7.5Le Comité note également que l’État partie n’a pas cherché à traiter la question des restrictions imposées à l’auteur. En particulier, il n’a pas expliqué pour quelles raisons il était nécessaire, en vertu de la législation nationale et aux fins de l’un des objectifs légitimes énoncés au paragraphe 3 de l’article 19 du Pacte, d’exiger que l’auteur fasse figurer des informations de publication sur ses tracts, informations qu’il ne pouvait obtenir qu’en enregistrant le tract comme organe de presse. L’État partie n’a pas non plus montré en quoi le fait d’empêcher l’auteur de distribuer des tracts portant un message politique était conforme à l’un des objectifs légitimes énoncés au paragraphe 3 de l’article 19, et, en particulier, pourquoi cela était nécessaire dans une société démocratique, dont le fondement est la libre diffusion des informations et des idées, y compris des informations et des idées contestées par le gouvernement ou par la majorité de la population. Le Comité conclut que, en l’absence de toute autre explication pertinente de l’État partie, les faits dont il est saisi font apparaître une violation par l’État partie des droits que l’auteur tient du paragraphe 2 de l’article 19 du Pacte.

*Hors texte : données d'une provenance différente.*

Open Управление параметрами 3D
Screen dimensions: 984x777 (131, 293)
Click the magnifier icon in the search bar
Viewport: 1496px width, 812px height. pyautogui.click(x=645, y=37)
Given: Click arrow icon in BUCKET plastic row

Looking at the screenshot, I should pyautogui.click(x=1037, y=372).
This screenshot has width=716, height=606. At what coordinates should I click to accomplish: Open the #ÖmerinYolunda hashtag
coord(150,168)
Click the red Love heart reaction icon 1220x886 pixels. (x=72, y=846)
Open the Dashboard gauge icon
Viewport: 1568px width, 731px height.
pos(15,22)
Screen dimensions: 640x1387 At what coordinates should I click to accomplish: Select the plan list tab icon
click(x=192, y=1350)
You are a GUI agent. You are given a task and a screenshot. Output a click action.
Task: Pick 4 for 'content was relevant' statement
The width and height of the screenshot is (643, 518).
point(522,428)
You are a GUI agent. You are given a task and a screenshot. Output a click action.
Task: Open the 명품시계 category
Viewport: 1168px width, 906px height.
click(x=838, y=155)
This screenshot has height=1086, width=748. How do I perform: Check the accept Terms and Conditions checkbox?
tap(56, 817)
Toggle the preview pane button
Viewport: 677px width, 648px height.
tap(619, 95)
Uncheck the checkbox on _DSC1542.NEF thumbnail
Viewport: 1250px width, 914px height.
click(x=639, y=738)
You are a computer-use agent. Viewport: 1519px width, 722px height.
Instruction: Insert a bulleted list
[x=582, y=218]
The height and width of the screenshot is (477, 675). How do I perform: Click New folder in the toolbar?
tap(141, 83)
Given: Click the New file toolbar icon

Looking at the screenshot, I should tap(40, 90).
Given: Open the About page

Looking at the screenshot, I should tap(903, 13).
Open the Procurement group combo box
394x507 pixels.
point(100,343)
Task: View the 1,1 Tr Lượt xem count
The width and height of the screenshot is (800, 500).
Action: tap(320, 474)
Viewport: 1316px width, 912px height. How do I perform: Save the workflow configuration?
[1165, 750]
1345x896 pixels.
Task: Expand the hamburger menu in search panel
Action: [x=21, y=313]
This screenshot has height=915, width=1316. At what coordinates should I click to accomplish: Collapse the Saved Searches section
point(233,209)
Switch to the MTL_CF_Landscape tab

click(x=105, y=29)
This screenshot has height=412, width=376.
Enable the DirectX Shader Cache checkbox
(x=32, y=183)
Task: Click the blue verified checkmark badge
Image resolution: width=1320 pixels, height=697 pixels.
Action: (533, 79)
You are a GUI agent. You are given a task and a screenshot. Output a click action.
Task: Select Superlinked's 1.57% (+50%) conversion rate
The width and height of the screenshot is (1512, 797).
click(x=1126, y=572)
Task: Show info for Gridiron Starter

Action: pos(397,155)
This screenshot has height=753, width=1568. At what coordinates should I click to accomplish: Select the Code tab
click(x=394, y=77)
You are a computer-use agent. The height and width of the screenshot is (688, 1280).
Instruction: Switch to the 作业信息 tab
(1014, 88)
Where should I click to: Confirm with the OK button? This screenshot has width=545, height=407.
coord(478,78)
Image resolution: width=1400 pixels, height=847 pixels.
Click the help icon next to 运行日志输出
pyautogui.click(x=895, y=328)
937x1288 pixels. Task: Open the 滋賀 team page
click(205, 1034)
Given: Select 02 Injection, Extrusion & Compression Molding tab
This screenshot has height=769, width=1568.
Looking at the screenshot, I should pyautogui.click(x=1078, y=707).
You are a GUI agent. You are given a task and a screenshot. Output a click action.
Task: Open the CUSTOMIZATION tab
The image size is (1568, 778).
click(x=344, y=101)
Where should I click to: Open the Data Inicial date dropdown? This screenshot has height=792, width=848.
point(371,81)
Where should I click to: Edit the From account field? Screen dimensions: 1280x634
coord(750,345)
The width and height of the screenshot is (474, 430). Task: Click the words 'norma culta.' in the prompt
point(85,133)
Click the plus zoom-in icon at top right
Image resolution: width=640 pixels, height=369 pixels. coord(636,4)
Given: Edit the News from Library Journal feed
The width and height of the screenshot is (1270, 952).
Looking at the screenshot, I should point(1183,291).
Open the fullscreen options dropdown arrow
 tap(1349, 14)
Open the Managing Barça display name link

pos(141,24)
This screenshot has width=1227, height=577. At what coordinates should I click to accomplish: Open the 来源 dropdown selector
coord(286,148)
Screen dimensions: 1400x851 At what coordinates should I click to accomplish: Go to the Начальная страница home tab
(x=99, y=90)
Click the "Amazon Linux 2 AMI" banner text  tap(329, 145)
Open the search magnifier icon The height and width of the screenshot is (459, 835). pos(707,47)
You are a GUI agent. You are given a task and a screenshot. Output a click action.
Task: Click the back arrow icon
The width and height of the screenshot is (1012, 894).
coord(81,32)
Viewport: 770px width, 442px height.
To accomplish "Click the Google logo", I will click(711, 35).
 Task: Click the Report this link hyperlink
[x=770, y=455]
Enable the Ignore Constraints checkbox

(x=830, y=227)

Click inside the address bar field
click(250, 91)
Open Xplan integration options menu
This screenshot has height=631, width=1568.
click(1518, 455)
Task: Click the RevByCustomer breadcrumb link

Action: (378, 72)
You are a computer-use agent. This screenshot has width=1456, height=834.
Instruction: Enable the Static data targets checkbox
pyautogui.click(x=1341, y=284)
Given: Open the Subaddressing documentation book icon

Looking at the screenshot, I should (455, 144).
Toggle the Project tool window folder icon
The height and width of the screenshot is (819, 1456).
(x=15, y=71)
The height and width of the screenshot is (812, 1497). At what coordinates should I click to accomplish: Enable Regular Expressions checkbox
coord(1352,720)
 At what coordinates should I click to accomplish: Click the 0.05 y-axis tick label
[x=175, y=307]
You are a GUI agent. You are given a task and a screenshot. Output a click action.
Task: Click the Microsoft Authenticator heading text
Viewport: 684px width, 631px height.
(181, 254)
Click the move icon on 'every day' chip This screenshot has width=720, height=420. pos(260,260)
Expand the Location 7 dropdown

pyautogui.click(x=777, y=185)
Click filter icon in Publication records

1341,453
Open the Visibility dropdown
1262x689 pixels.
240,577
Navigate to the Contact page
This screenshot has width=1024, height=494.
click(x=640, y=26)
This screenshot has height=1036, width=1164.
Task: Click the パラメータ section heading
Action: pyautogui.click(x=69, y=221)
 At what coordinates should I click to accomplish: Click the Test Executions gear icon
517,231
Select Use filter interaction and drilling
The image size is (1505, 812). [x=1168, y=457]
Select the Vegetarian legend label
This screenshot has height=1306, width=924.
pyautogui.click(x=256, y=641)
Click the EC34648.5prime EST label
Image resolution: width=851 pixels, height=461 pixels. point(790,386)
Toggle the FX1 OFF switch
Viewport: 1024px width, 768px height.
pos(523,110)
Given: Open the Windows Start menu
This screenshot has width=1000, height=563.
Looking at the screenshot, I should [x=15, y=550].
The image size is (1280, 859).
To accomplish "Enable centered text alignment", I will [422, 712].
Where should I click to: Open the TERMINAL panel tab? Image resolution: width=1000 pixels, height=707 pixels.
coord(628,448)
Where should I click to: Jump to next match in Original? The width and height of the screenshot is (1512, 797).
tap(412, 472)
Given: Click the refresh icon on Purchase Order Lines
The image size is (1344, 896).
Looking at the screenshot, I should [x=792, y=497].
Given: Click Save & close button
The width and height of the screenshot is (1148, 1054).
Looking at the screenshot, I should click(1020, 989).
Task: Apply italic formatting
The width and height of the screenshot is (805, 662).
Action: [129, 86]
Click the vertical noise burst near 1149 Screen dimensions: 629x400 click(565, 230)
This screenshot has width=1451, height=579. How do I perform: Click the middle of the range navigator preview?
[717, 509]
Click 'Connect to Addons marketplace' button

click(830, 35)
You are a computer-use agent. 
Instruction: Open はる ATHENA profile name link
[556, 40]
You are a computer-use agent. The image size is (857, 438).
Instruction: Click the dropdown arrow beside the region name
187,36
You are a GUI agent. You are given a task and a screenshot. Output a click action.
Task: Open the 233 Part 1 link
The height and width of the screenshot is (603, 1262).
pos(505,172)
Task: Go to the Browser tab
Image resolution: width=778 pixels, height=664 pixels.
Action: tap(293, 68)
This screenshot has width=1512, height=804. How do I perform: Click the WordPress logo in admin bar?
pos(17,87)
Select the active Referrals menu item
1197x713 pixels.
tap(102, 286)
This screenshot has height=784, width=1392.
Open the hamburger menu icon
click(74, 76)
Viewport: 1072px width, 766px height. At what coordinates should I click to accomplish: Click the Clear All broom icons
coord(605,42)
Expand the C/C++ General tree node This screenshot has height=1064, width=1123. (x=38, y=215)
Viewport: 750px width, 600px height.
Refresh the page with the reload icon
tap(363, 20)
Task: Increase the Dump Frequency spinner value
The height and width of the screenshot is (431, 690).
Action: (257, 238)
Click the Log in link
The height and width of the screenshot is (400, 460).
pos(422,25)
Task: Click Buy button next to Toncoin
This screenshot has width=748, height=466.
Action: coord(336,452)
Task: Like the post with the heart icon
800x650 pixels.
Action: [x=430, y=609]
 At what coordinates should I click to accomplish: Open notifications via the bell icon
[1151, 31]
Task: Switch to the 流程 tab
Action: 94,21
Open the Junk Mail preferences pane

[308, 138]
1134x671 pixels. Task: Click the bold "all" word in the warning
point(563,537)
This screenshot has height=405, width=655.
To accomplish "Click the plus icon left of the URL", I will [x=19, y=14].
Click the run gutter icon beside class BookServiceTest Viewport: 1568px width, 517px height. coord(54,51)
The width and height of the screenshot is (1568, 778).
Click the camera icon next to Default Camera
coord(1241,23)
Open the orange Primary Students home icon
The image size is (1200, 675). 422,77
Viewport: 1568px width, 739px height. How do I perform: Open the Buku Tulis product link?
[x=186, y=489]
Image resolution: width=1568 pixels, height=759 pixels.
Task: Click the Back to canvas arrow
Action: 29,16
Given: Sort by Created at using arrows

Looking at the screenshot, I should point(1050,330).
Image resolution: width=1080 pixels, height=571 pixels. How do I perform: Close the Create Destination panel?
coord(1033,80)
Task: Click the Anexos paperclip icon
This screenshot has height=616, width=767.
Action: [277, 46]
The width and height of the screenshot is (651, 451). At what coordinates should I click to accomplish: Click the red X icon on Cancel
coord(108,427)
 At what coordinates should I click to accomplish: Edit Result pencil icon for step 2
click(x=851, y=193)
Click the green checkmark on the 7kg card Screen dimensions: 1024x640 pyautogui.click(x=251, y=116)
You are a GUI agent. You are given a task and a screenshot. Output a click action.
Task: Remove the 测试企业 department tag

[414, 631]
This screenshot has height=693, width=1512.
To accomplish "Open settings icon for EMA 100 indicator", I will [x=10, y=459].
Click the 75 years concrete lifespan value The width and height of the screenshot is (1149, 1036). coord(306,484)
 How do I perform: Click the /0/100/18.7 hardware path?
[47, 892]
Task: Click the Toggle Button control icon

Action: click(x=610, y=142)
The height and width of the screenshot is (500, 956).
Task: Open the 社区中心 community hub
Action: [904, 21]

8.Le Comité des droits de l’homme, agissant en vertu du paragraphe 4 de l’article 5 du Protocole facultatif se rapportant au Pacte international relatif aux droits civils et politiques, constate que les faits tels qu’ils sont présentés font apparaître une violation des droits qui sont garantis à l’auteur au titre du paragraphe 2 de l’article 19 du Pacte.
9.Conformément au paragraphe 3 a) de l’article 2 du Pacte, l’État partie est tenu d’assurer un recours utile à l’auteur, y compris sous la forme du remboursement des frais de justice que celui-ci a encourus. L’État partie est en outre tenu de veiller à ce que des violations analogues ne se reproduisent pas.
10.Étant donné qu’en adhérant au Protocole facultatif l’État partie a reconnu que le Comité a compétence pour déterminer s’il y a ou non violation du Pacte et que, conformément à l’article 2 du Pacte, il s’est engagé à garantir à tous les individus se trouvant sur son territoire et relevant de sa juridiction les droits reconnus dans le Pacte et à assurer un recours utile et exécutoire lorsqu’une violation a été établie, le Comité souhaite recevoir de l’État partie, dans un délai de cent quatre-vingts jours, des renseignements sur les mesures prises pour donner effet aux présentes constatations. L’État partie est invité en outre à rendre celles-ci publiques et à les diffuser largement dans le pays en biélorusse et en russe.